The phrase, "The Gold Standard," is often used to suggest that someone or something is the best of its kind. Edward R. Murrow and Walter Cronkite had achieved the gold standard in nightly news. The New York Times was once the gold standard of print journalism. Many people considered Tim Russert's "Meet the Press" as the gold standard for political talk. Savannah Guthrie has gotten plaudits for her interviews of Jack Lew and Rand Paul this past weekend on that now tarnished show.

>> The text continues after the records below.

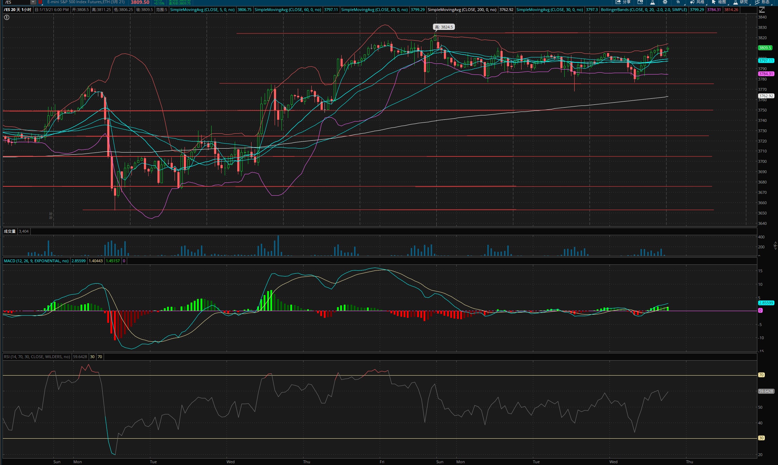Open the calendar events icon in toolbar
This screenshot has width=778, height=465.
pos(640,2)
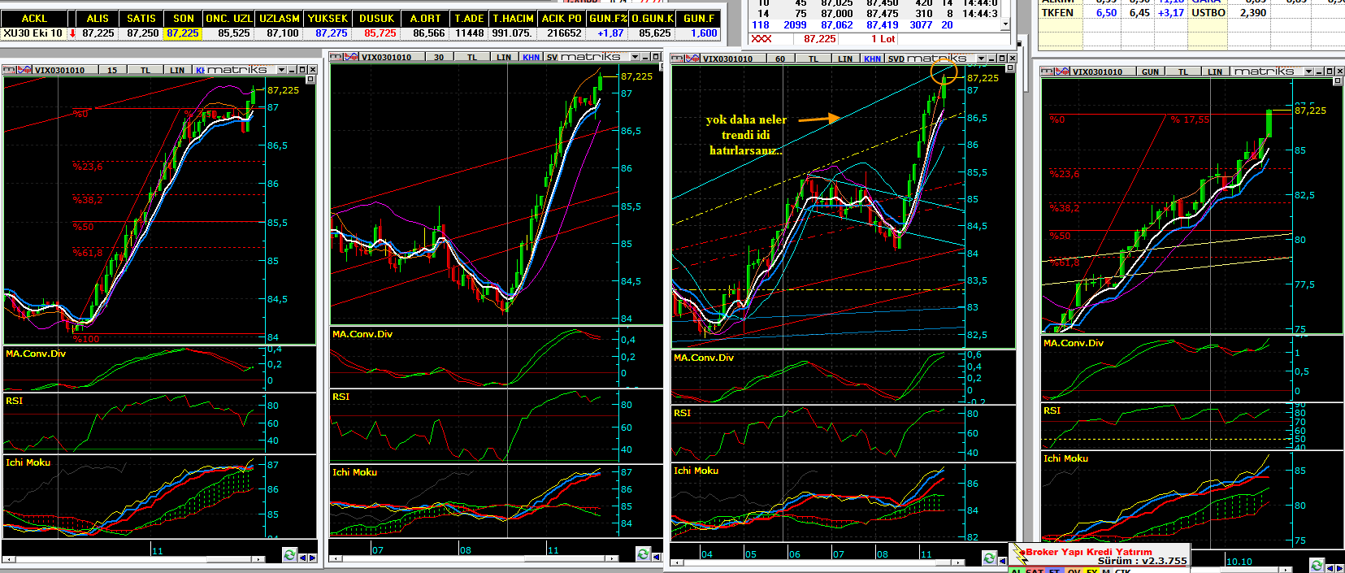Click the chart icon in the 60-minute chart title bar
The image size is (1345, 573).
click(692, 59)
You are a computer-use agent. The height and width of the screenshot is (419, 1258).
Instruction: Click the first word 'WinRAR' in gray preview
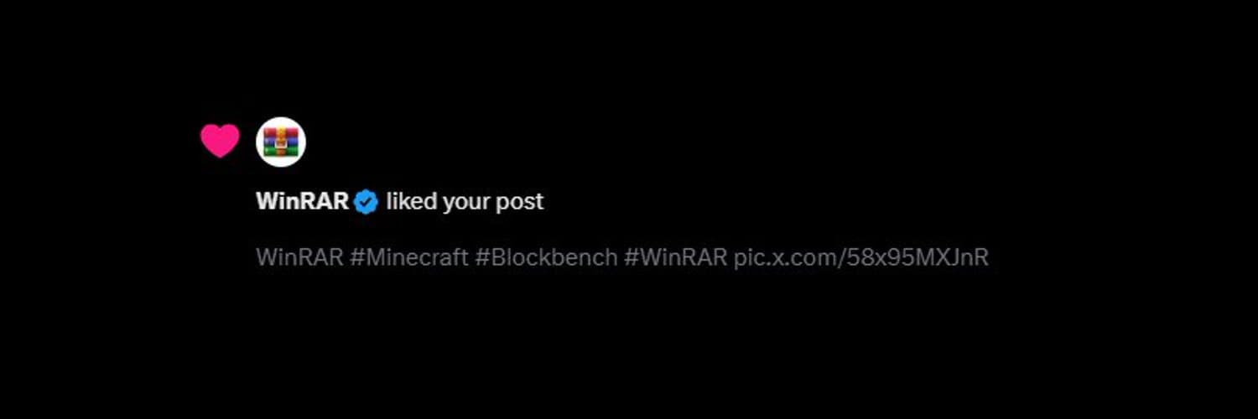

We have fallen quite a ways in journalism when the act of asking a tough question satisfies our appetite for good interviewing. I mention this because of two glaring falsehoods uttered by Senator Paul that were allowed to stand unchallenged in his interview. First, he claimed that since the government collects $250 billion a month and interest payments are $20 billion there is no need to default. Secondly, he states that the ratings agencies downgraded the US credit rating because we have so much debt.
While he may have been accurate in citing the amount of monthly revenue and interest payments, that does not mean we cannot default on our debt. Our debt is not solely a function of interest payments on bonds. Our debt is the sum total of all money owed. Every person owed money by the government has equal standing to collect that money. That debt happens to be protected by the Constitution (see the 14th Amendment). Right wing-nuts, especially the elected variety, often talk about how they carry the Constitution with them at all times. I just wish they would read it.
U. S. debt is the international gold standard of debt. I get angry when Republicans talk about the Social Security trust fund as merely a collection of IOU's. They are IOU's in a technical sense, as are all bonds. However, these IOU's have the phrase, "backed by the full faith and credit of the US government," on them. We have honored every single debt obligation incurred since our inception.
New York City was our nation's Capitol once. George Washington was inaugurated as the first President on Wall Street. Thomas Jefferson wanted the Capitol to be near Virginia. Alexander Hamilton said that he would agree to the move on the condition that the newly formed Constitutional government honored war debts. Since then, we have never failed to pay.
During the Meet the Press interview, Senator Paul said that the "Full Faith and Credit Act" required us to not default. The Full Faith and Credit Act is not a law, but a bill, and more to the point it is propaganda. The Constitution requires that we never default. Default, by the way, means missing any payment lawfully accrued.
The second falsehood, the one about the downgrading of our credit-worthiness, requires less discussion. The ratings agencies said at the time, and reiterated last month that the cause of the downgrade was not the size of current US debt, but the fact that Congress was now willing to use the debt limit as a political cudgel.